Summary of Overall Framework:
- VASA generates facial dynamics and head motion in latent space, conditioned on audio and other signals
- Instead of directly generating video frames, it generates holistic facial dynamics and head motion in a latent space, conditioned on audio and optional signals.
- To achieve this, the framework uses a face encoder-decoder to extract appearance and identity features and train a Diffusion Transformer model to generate motion latent codes.

Technical Method Details:
Expressive and Disentangled Face Latent Space Construction:
- Based on 3D-AID face reenactment framework
- Decomposes face into 3D appearance volume, identity code, head pose,
and facial dynamics latents
- Uses encoders to extract these latent factors from face images.
- Applies additional losses to improve disentanglement:
- Pairwise head pose and facial dynamics transfer loss
- Face identity similarity loss for cross-identity pose/dynamics transfer

Holistic Facial Dynamics Generation with Diffusion Transformer:
- Represents all facial movements (lip, expression, gaze, etc.) as a single
latent sequence
- Applies a Diffusion Transformer model to generate the facial dynamics sequence.
- Diffusion Transformer trained with simplified denoising score matching objective.

The magic: a train pipeline that can “extract facial dynamics and head movements from real-life talking face videos”

Oh, 🔥

🚀 Added to the Avatars Collection 🎭: https://huggingface.co/collections/DmitryRyumin/avatars-65df37cdf81fec13d4dbac36

·

So Glad to find this...
Also your "Big Five Personality Traits" collection is nice.. I've been interested in MBTI for a long time.
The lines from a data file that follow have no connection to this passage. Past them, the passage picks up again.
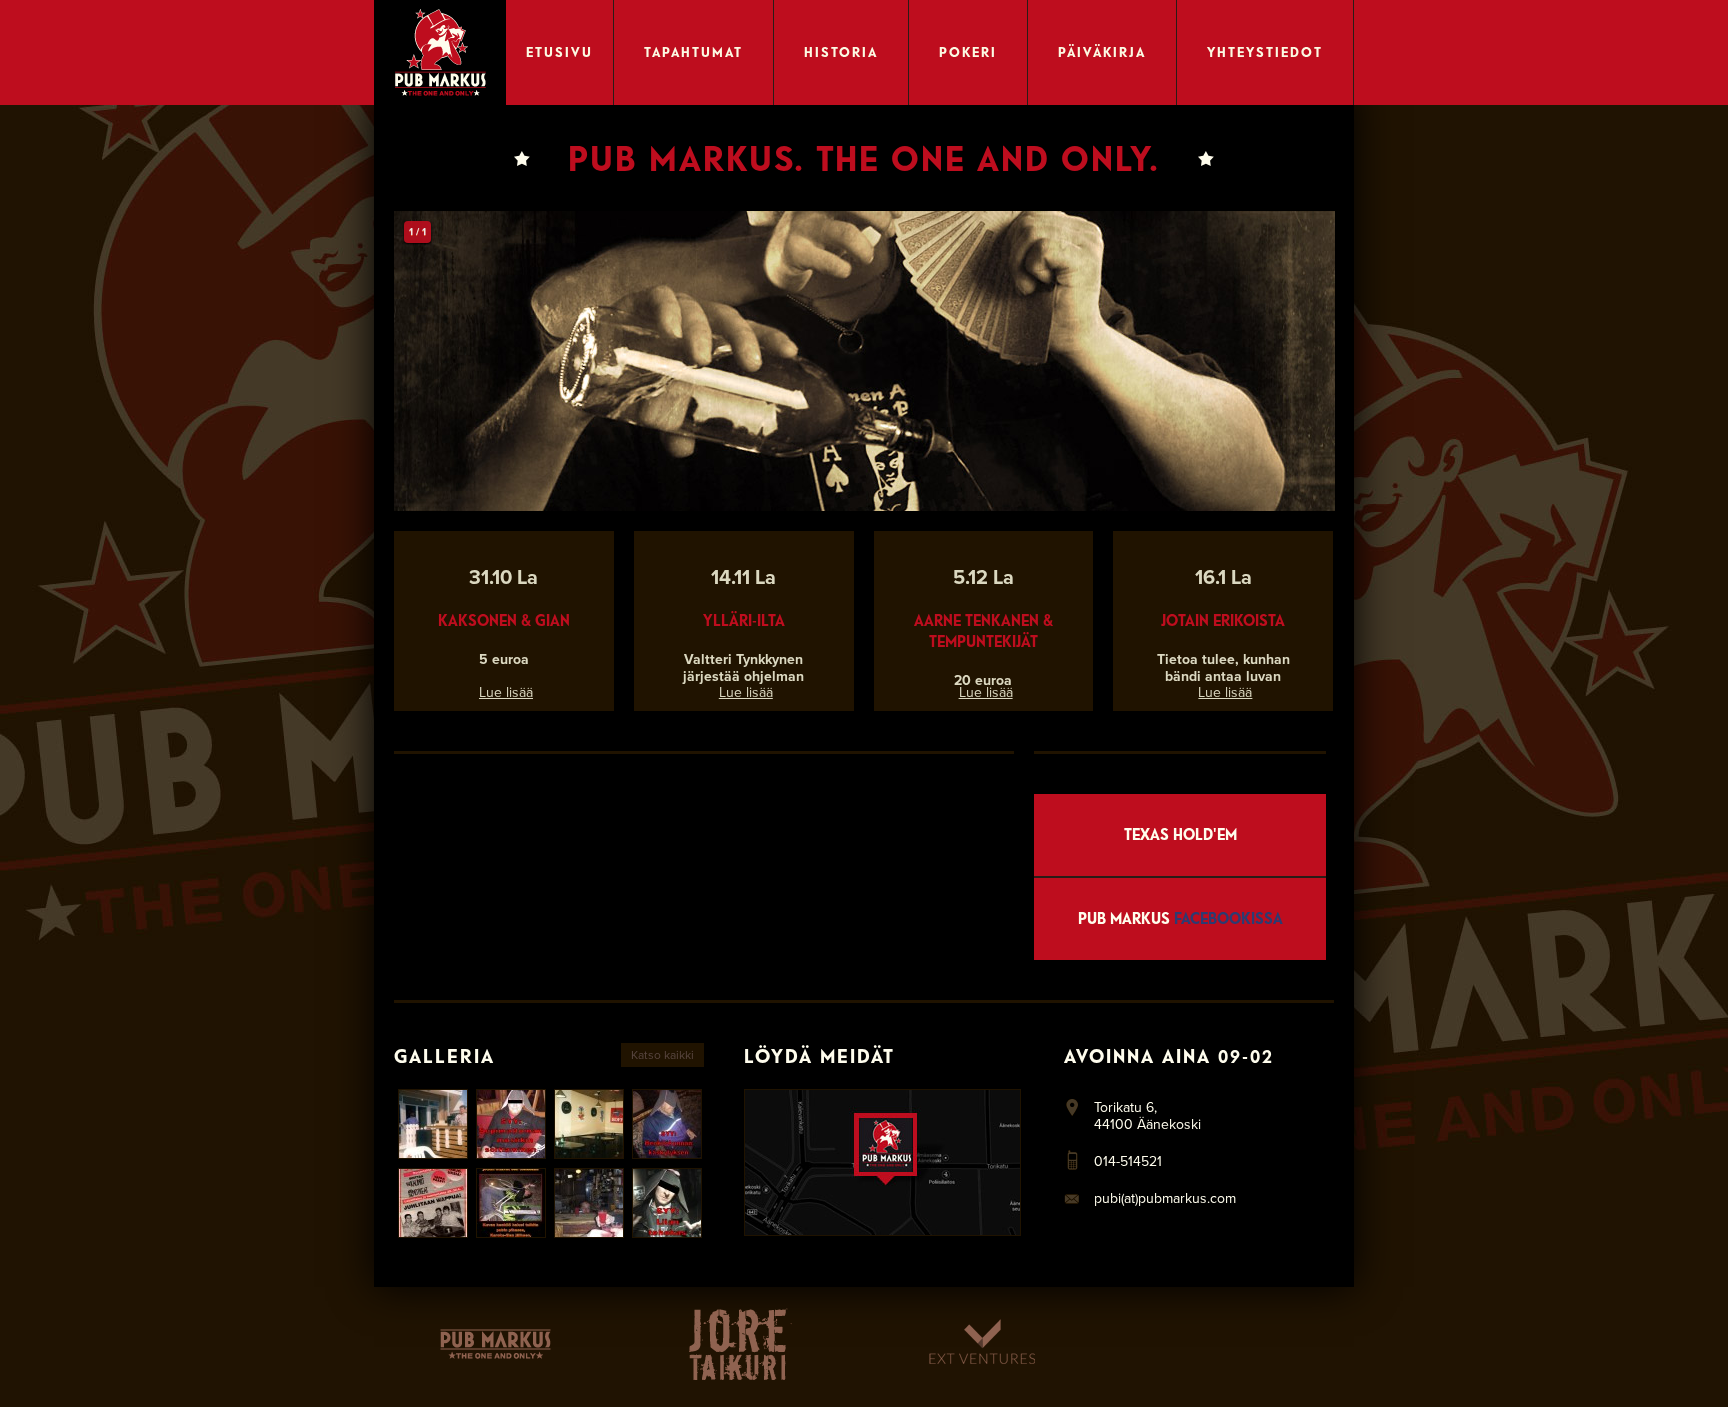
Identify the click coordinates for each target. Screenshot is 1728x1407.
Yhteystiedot (1265, 52)
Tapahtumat (693, 52)
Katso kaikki (662, 1055)
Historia (841, 52)
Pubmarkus (495, 1344)
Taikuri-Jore (738, 1344)
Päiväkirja (1102, 52)
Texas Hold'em (1180, 834)
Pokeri (968, 52)
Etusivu (559, 52)
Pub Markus (1180, 918)
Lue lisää (506, 692)
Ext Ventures (981, 1344)
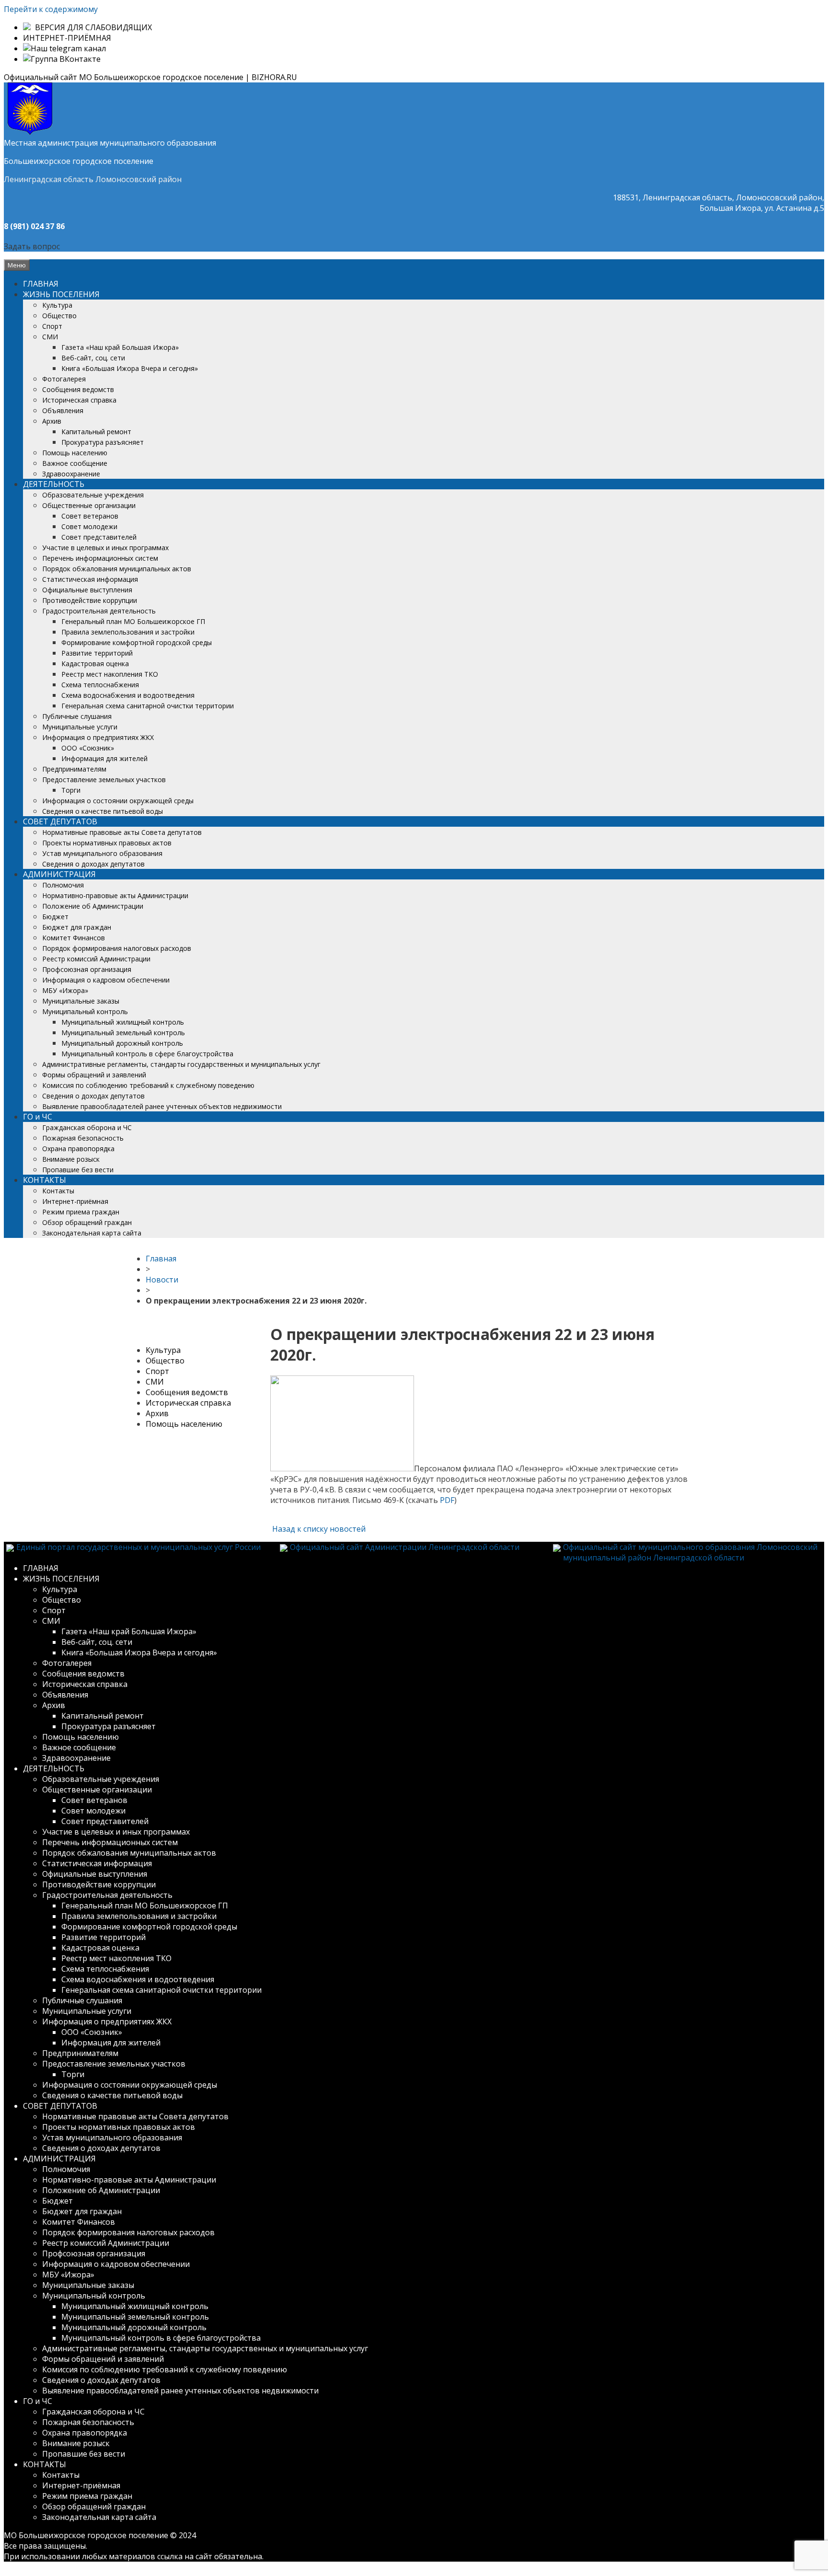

What's the closest Code to this? Will MS release the code it?

·

Closest is SadTalker: https://github.com/OpenTalker/SadTalker
its holistic facial dynamic generation is limited to: only lipsync, head movement and eye blink.

I don't think MSF will release the VASA code, they will probably commercialize on it.

This is really straddling the gap between "I want it local" and "I don't want anyone to have it local".